PROBLEM DESCRIPTION
Search the records for lines with the word "agent" and copy each match.

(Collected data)
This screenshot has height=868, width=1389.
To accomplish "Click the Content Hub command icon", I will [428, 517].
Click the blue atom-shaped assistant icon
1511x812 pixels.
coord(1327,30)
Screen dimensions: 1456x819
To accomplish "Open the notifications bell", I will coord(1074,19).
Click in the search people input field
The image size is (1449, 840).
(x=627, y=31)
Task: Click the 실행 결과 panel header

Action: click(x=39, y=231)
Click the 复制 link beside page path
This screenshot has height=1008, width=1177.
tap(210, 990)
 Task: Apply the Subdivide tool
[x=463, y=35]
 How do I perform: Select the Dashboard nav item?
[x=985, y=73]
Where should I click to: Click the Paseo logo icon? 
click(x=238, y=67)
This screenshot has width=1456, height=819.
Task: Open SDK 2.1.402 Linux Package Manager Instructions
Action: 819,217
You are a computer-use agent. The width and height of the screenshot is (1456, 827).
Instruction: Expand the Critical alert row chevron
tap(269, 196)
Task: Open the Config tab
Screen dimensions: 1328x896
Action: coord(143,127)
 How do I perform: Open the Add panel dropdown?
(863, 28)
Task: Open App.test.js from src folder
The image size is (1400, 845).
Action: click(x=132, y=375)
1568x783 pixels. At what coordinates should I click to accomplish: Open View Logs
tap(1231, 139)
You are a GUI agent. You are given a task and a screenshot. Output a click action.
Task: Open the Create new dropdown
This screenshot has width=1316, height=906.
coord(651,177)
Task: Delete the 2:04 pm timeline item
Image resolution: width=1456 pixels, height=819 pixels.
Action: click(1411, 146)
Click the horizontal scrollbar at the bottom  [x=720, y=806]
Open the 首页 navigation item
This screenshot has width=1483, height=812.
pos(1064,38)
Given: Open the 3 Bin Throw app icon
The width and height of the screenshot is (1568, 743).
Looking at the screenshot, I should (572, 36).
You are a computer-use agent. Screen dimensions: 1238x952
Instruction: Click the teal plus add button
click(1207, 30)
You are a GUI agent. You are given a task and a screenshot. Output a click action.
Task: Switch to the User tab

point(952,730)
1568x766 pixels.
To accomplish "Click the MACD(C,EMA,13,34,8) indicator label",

SOLVED EXERCISE
You are a computer-use agent. The width and height of the screenshot is (1456, 827).
You are a GUI agent. You are given a task and a screenshot. Output a click action.
You are a computer-use agent. Screen dimensions: 1238x952
You are a GUI agent. You are given a task and a screenshot. Output a click action.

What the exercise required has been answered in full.